Jump to content
IGNORED

Let's talk about headcovering!


masagoroll

Recommended Posts

Inspired by this video I stumbled across.

youtu.be/kcQPuY1wQRE

I am not actually snarking this video because I think it is really cool! She looks cute and is good at doing those ties. I liked this video a lot and wasn't thinking of it as very fundie. I just looked it up out of curiosity.

The comments, however, got slightly lol-tastic. The poster of this video tells a commenter that a woman's hair could "turn on a man during prayers."

If someone is excited by hair, they must be SUPER-excited in the world at large. Hair everywhere!

Now I have started watching a bunch of hair covering videos and I think a lot of them look really cool. But I am wondering about the fundie-ness of it all. Like, if a little hair shows, is that scandalous? Is hair REALLY supposed to be so arousing?

And what are the differences among various religions and beliefs regarding hair covering? Like, why would Jewish people say they do it, why would Muslim people say they do it, and why would Christian fundies we know who cover their hair say they do it?

I am hoping that some people with actual experience can contribute here because I know we have a very diverse board and I am quite clueless! ( I'm former Christian fundie-lite, but with no hair covering experience, heh.)

Link to comment
Share on other sites

Christians who cover (Not all of them are fundies) do so because of the scriptures:

"Every man praying or prophesying, having his head covered, dishonoureth his head. But every woman that prayeth or prophesieth with her head uncovered dishonoureth her head: for that is even all one as if she were shaven. For if the woman be not covered, let her also be shorn: but if it be a shame for a woman to be shorn or shaven, let her be covered." 1Cor. 11:4-6.

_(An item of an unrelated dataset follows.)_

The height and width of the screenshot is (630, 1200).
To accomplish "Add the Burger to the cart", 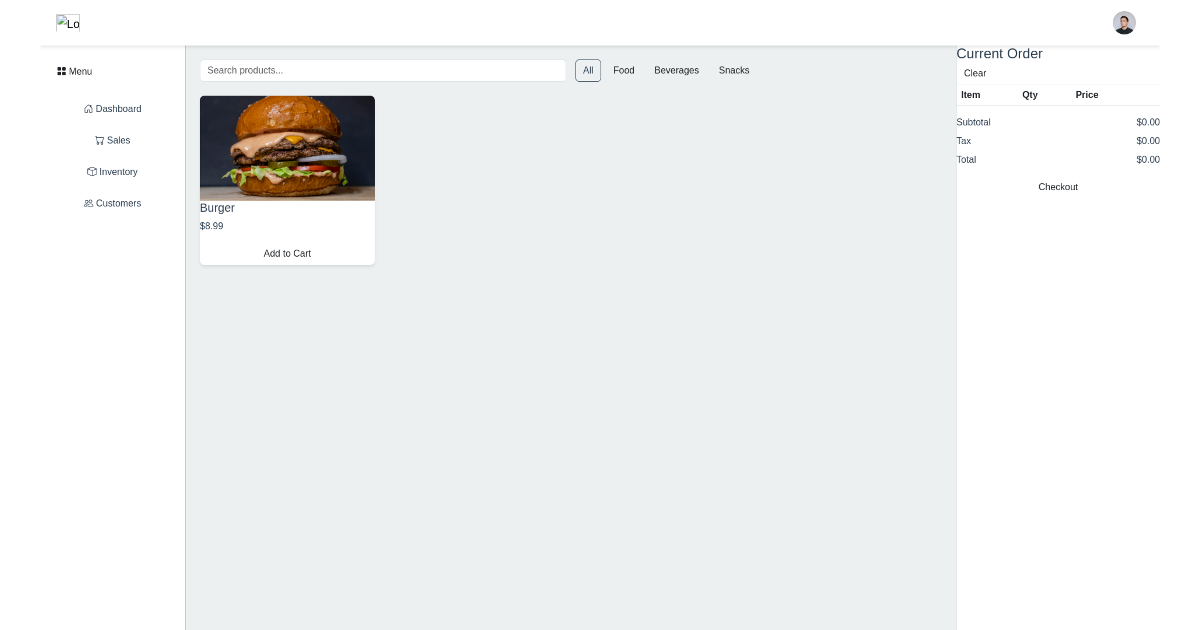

There are liberal Christian women who cover, and many plain Quaker women cover.

Link to comment
Share on other sites

I would never, even if I suddenly became devote because it just reeks of wifely submission to me (1 Timothy 2:11). I know in the Jewish tradition both men and women are required to cover their heads in reverence to God. But in Orthodox and Chassidic (Hasidic? I've seen it written both ways) wifely submission is underlined. It's just so stereotypically feminine and in a bad way. You know, just sit in the corner, keep silent, learn to sew, play the piano and have a reasonable command of french and you'll do fine. Otherwise you are to remain stupid and differ to someone with a penis on all things because as we've been saying since Aristotle men are just better. *1950s TV twinkle smile*. I refuse to be pushed back into being considered chattle because of my sex.

/rant over.

Link to comment
Share on other sites

"Every man praying or prophesying, having his head covered, dishonoureth his head. But every woman that prayeth or prophesieth with her head uncovered dishonoureth her head: for that is even all one as if she were shaven. For if the woman be not covered, let her also be shorn: but if it be a shame for a woman to be shorn or shaven, let her be covered." 1Cor. 11:4-6.

I don't know why but this sent me into a serious giggle fit.

Link to comment
Share on other sites

I had to wear a headcovering in church from the time I was about 12 until...well, until I stopped going to church when I was around 22!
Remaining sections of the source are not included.